__Цель задания__
Внесением какой метафоры исходный фрагмент частично объясняет западное влияние на мировые культуры?

__Исходный фрагмент__
'''

Однако изменение метафор, согласно которым мы живем, — это отнюдь не легкая задача. Одно дело — сознавать возможности, внутренне присущие ХИМИЧЕСКОЙ метафоре, но совершенно другое и куда более трудное дело — жить в соответствии с нею. Каждый из нас осознанно или неосознанно сталкивается с сотнями проблем (и мы постоянно работаем над разрешением многих из них) посредством метафоры ЗАГАДКИ. В тер­минах метафоры ЗАГАДКИ структурируется такая большая часть нашей неосознаваемой повседневной деятельности, что мы просто не смогли бы, сознательно приняв решение, совершить быстрый и легкий переход к ХИМИЧЕСКОЙ метафоре.

Многие виды нашей деятельности (спор, разрешение проблем, пла­нирование времени и т.д.) по своей сути метафоричны. Метафорические понятия, характеризующие эти виды деятельности, определяют структуру нашей нынешней реальности. Новые метафоры обладают способностью творить новую реальность. Это может случиться, если мы начнем пости­гать опыт на языке метафоры, и это станет более глубокой реальностью, если мы начнем на ее языке действовать. Если новая метафора становится частью понятийной системы, служащей основанием нашей деятельности, она изменит эту систему, а также порождаемые ею представления и дей­ствия. Многие изменения в культуре возникают как следствия усвоения новых метафорических понятий и утраты старых. Например, западное влияние на мировые культуры частично объясняется внесением в них метафоры время — это деньги.

'''

__Предоставленные строки__
'''

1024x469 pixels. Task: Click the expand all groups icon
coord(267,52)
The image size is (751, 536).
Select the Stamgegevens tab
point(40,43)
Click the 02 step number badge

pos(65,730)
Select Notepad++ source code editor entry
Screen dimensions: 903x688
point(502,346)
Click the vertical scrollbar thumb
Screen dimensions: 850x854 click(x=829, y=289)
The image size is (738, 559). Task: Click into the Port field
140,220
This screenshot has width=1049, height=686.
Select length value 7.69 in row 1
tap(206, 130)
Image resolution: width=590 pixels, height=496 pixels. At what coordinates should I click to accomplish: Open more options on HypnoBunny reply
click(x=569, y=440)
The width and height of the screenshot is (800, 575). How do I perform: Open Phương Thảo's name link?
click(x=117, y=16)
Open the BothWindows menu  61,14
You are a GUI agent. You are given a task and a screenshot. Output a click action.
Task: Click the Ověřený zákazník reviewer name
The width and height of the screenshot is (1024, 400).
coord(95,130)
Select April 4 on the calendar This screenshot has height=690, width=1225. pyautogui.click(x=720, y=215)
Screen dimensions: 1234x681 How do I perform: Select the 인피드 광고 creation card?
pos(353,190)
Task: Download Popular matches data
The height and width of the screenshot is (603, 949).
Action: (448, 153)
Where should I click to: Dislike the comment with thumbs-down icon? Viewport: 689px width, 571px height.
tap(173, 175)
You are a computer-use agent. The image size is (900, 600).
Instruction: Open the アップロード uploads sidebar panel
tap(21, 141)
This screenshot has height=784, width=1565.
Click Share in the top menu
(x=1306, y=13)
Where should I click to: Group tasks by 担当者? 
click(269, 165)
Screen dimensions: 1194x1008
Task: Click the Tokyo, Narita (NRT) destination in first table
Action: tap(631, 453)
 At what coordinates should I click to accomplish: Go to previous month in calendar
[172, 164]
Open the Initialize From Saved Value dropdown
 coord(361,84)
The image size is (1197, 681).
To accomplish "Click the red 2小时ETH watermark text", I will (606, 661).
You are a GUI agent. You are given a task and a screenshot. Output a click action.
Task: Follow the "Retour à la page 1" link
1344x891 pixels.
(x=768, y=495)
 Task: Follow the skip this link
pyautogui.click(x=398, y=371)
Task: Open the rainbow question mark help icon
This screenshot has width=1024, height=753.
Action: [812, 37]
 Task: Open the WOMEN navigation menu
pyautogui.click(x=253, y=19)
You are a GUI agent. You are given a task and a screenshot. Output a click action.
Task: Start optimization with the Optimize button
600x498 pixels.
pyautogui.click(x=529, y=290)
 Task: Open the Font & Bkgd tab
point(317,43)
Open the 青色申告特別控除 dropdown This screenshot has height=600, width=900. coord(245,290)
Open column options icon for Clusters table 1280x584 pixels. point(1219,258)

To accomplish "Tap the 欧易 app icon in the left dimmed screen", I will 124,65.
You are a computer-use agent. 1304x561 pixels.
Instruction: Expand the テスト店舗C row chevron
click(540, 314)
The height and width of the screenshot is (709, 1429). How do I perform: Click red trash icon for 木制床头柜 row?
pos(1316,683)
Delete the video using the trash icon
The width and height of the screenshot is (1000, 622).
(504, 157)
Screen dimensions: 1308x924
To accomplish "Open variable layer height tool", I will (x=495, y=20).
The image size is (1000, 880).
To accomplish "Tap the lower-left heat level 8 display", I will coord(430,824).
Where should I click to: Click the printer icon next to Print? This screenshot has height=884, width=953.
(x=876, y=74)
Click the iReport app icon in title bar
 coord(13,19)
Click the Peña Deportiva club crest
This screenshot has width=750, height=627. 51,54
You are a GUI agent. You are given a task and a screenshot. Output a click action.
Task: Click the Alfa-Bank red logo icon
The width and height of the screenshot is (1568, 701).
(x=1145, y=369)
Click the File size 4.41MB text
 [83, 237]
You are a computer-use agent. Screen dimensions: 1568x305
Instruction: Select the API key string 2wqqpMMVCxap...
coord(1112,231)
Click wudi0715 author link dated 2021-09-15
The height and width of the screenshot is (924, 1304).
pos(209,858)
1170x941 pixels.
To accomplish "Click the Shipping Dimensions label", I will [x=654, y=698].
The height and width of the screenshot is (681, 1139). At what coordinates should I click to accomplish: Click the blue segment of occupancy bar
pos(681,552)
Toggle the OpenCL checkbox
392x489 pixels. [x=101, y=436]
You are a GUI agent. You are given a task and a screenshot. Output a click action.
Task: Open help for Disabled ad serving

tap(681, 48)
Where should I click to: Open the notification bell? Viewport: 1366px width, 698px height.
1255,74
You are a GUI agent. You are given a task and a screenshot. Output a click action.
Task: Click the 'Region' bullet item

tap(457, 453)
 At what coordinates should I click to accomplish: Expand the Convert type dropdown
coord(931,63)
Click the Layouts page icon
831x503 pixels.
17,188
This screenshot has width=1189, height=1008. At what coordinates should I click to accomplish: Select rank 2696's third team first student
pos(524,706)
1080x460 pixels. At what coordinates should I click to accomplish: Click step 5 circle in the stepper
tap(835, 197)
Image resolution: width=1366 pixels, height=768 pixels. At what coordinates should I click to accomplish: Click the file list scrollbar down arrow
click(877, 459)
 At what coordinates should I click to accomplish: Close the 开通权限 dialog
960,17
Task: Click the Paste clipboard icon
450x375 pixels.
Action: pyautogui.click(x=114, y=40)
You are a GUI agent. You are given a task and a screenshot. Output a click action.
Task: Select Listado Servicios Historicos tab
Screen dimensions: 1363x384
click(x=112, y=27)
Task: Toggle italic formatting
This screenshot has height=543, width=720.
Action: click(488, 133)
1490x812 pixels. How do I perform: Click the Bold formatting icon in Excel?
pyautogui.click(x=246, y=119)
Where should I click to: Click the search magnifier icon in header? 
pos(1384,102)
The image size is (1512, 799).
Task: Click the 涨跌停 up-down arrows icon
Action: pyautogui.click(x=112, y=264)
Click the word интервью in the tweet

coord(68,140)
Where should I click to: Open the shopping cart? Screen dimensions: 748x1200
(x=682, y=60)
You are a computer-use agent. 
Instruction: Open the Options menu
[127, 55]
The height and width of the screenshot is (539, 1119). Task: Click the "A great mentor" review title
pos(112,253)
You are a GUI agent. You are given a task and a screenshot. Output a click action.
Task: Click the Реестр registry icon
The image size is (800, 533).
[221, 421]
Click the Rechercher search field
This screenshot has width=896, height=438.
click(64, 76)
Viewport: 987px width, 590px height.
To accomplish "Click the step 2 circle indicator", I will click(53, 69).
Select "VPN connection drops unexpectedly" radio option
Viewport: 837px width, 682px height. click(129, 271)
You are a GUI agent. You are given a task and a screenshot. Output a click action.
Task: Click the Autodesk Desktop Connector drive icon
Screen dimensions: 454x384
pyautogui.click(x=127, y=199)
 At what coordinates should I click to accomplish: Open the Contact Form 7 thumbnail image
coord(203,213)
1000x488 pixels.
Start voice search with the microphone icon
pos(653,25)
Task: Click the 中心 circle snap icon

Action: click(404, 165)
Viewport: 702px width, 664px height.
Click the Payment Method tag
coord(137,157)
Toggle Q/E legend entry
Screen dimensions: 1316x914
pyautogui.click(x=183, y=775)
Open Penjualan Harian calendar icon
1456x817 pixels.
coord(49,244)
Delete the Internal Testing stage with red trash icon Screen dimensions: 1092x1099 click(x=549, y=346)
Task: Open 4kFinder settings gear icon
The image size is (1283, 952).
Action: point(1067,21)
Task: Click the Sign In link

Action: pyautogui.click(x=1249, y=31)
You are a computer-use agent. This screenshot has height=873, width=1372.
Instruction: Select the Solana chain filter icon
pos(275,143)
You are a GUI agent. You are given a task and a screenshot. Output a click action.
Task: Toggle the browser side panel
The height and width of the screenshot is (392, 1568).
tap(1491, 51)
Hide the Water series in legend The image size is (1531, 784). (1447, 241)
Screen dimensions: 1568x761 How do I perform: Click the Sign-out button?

'''

__Результат выполнения__
Метафоры «время — это деньги».